リオはそう言って笑った。少し無理をしていた。けれど、進まなければ何も得られないことも、彼女は知っていた。

夜、焚き火のそばでユラがまた語りかけてきた。

「少し、思い出したの。記憶の都は、“アウレル”と呼ばれていた。石の塔があって、たくさんの声がそこに集まっていたの」

「どうして声を集めてたの?」

「それは……まだ、わからない。でも、皆がそれを誇りにしていた。人が遠くにいても、心を通わせられる。それが文化で、希望だった」

「それを、封じ人が壊した?」

「うん。声は力を持つから。

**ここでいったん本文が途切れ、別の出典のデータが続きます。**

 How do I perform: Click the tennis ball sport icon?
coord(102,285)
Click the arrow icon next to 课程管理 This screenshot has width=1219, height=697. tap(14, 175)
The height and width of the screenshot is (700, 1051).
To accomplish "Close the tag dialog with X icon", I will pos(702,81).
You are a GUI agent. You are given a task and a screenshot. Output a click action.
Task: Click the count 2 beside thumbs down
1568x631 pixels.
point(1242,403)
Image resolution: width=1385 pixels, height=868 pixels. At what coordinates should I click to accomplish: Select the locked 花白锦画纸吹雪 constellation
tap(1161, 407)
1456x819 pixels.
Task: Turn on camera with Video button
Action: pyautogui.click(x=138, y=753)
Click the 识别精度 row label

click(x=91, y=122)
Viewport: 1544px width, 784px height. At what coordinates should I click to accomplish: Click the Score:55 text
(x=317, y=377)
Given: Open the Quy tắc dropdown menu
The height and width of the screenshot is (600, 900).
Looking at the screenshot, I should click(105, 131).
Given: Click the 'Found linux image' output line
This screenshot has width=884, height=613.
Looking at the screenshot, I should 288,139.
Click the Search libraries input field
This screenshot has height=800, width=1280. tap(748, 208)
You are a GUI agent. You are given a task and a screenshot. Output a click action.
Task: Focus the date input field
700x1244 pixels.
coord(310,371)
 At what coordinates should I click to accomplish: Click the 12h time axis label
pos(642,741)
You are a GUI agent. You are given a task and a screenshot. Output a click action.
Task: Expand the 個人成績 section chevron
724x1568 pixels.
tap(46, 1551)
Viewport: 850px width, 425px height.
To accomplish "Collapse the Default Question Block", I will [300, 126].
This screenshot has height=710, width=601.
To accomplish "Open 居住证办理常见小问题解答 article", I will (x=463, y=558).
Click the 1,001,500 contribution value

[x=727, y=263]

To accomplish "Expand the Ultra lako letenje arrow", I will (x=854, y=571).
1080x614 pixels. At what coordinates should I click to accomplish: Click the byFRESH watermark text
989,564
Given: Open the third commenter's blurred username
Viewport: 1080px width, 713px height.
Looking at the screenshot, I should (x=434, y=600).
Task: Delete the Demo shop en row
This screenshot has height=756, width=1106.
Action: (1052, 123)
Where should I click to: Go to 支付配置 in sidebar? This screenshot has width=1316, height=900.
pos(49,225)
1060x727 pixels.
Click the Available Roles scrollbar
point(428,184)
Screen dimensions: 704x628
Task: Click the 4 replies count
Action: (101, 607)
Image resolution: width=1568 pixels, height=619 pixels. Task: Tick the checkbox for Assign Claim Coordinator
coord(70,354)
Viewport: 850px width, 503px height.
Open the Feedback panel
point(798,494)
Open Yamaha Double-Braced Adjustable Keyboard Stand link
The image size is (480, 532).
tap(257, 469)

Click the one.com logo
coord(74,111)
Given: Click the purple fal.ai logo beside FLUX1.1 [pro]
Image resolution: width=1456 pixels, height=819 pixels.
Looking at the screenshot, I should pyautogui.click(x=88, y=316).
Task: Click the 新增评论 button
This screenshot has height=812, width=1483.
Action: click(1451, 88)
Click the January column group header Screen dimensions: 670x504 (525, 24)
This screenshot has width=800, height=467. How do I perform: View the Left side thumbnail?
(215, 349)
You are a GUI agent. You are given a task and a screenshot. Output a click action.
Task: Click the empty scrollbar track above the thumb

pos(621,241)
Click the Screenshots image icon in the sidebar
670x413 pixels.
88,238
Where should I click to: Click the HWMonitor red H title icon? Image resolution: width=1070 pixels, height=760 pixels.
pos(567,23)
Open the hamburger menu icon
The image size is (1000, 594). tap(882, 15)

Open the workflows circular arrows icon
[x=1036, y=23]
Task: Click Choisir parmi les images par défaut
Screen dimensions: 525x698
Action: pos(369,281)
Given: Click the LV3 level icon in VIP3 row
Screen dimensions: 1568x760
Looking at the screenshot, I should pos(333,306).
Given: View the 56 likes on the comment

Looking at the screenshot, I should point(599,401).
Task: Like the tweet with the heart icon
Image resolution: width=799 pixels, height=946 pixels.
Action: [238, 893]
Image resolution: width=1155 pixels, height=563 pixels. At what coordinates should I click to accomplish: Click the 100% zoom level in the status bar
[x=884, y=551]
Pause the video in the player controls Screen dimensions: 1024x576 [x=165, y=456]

真実を伝える声は、都合の悪い者にとっては毒にもなる」

ルカが薪をくべながら口を開いた。

「つまり“情報”を持つことで、人は自由になる。でもそれは、支配しようとする者にとっては脅威になるんだな」

「そう。だから声を奪われたの。でもね、記憶の都には……封じられる前の記録が残っている可能性がある」

その言葉に、リオの胸が高鳴る。

「そこに行けば、ユラの記憶も取り戻せる?」

「きっと。わたしは“最後の声”だった。塔の中で、何かを伝えようとして、でも……」

声がふと震えるように弱まった。

「無理をしなくていいよ、ユラ。思い出すのは、少しずつでいいから」

リオの声に、ユラがそっと答える。

「ありがとう。わたし、リオと一緒にいてよかった」

遠く、山に向かって吹く風が夜を撫でた。
そこには記憶があり、失われた声が待っている。
少女と石と鍛冶職人の旅は、静かに続いていく。